Obstacles to Dataset Citation Using Bibliographic Management Software | Data Science Journal
peter.suber's bookmarks 2025-05-21
Summary:
Abstract: Governmental, funder, and scholarly publisher mandates for FAIR and open data are pushing researchers to archive data with persistent identifiers in repositories and link datasets in journal articles. Data citations enable transparency in research and credit and impact metrics for data reuse. However, numerous adoption barriers still exist, including that bibliographic reference management software commonly used by researchers to ease the referencing process may not yet be equipped to handle datasets. This paper examines the readiness of commonly used reference management software to support researchers in importing bibliographic metadata for datasets and generating references that comply with leading practices for data citation.

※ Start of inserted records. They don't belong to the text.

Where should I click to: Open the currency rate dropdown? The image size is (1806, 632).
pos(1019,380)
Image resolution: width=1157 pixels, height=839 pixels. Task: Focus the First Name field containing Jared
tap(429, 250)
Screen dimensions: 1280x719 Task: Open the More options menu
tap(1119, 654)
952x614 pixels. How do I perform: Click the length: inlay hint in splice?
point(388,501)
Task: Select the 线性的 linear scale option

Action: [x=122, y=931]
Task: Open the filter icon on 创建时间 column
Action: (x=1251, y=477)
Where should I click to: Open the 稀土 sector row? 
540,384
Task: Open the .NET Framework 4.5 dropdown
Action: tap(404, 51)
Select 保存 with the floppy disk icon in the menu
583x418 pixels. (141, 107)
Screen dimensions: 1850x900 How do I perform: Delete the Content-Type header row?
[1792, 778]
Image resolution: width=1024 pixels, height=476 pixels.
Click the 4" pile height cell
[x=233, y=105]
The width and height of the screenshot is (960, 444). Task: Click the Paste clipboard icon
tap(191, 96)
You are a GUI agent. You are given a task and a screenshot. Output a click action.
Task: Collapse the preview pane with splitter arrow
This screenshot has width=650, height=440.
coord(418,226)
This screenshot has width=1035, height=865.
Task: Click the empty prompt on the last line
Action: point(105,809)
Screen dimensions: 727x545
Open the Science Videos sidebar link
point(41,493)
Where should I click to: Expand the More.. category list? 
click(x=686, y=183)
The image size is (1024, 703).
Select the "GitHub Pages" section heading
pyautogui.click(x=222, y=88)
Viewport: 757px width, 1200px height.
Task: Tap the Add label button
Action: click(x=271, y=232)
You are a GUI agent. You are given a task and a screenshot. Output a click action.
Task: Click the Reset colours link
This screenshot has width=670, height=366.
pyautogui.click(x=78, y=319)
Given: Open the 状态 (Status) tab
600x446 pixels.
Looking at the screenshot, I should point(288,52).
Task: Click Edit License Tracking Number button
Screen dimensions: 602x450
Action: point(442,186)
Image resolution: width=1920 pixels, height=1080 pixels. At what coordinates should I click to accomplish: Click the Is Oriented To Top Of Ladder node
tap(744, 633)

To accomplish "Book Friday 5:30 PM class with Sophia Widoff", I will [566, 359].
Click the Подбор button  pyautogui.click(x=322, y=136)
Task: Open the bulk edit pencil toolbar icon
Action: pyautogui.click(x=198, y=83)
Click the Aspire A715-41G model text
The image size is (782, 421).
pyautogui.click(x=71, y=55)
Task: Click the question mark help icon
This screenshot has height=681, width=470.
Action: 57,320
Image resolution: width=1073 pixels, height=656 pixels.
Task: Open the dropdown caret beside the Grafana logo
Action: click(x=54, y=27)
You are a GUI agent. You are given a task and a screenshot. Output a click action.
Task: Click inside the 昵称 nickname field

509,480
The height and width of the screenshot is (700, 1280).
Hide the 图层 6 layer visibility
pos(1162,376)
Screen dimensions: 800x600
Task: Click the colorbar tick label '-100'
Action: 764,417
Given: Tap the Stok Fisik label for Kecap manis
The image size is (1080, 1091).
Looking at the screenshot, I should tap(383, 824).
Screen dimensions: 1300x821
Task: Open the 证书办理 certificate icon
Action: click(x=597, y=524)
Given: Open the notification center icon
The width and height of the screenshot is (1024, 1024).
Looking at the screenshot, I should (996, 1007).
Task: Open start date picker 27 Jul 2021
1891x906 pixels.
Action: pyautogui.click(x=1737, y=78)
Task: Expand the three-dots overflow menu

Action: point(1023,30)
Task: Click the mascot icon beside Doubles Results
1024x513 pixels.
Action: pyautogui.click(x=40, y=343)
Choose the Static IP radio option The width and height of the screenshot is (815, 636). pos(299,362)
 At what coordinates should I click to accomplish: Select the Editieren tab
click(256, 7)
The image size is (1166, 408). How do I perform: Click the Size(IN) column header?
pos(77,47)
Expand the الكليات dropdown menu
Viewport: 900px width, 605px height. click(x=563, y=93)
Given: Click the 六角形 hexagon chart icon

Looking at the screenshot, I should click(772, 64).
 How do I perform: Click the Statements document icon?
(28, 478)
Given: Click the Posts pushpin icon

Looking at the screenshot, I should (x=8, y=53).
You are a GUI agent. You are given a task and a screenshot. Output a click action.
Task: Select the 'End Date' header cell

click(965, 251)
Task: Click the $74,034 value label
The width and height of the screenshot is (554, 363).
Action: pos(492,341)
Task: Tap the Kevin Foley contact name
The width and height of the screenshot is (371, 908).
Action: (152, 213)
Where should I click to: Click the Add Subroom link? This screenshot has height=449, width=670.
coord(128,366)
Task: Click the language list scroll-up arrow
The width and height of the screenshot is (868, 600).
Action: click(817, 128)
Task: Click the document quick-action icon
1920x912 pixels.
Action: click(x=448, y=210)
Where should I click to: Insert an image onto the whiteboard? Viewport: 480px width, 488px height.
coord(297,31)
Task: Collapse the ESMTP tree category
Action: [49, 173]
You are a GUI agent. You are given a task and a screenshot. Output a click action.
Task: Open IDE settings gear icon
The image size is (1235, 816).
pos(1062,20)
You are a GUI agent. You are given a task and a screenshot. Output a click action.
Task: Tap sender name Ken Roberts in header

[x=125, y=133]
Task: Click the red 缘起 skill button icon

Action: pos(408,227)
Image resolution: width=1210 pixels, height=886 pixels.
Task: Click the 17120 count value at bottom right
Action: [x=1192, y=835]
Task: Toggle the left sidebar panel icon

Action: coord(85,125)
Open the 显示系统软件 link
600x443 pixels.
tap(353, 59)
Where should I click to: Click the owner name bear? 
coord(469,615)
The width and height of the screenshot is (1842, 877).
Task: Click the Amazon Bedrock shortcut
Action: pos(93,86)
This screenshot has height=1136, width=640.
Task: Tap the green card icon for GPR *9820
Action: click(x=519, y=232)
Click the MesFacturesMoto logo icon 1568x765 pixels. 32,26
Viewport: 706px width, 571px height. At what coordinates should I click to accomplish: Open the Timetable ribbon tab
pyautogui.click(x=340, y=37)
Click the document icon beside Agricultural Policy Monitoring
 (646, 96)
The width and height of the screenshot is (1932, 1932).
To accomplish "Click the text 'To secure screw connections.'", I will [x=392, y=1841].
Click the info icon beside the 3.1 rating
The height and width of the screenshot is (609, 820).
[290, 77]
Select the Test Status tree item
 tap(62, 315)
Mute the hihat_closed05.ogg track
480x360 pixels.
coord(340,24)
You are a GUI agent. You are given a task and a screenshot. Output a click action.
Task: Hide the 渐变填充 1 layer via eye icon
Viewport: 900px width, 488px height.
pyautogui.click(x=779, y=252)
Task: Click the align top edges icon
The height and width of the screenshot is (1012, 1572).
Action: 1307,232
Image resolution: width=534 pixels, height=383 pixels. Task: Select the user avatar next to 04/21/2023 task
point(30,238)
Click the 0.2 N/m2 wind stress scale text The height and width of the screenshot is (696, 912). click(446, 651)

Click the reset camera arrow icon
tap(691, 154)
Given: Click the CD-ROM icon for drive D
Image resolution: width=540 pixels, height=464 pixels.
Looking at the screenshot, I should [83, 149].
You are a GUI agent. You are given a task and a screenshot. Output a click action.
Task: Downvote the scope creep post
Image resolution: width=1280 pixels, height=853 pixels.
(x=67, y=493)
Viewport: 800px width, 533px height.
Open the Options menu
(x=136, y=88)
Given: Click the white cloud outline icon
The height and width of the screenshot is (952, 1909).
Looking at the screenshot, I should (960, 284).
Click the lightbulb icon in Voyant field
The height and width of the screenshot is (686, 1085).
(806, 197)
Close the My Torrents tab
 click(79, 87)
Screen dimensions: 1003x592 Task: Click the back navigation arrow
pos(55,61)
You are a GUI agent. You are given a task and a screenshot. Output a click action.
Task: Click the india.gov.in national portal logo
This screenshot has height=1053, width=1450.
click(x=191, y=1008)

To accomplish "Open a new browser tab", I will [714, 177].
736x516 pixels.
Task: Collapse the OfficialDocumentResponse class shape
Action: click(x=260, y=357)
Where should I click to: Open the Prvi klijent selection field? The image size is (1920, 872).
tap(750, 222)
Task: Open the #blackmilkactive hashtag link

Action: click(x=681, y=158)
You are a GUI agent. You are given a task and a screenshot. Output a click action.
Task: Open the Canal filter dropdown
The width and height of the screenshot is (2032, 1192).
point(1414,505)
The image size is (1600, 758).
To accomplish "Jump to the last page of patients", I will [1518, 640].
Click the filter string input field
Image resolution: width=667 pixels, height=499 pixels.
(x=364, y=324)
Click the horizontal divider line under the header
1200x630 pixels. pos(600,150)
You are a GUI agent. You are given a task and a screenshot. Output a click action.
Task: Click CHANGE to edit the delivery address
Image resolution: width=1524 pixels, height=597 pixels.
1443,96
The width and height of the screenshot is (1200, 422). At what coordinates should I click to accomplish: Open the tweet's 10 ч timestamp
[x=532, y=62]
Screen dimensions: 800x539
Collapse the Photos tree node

Using seven major reference managers and datasets sampled across 14 Earth, space, and environmental sciences repositories, we identify and analyze common errors in reference-manager-facilitated metadata capture, storage, and citation export, using quantitative content analysis to compare repository-provided recommended citations, reference manager results, and DataCite metadata records. We find that a majority of frequently used reference managers do not adequately support data citation, obstructing uptake of data citation by researchers and thereby limiting the growth of credit and incentives for data sharing and reuse. The range and scale of issues uncovered are broadly extensible and relevant to data citation across disciplines. We present actionable recommendations for reference manager, data repository, scholarly publisher, and researcher stakeholders for increasing the ease, efficiency, and accuracy of bibliographic management software-facilitated data citation.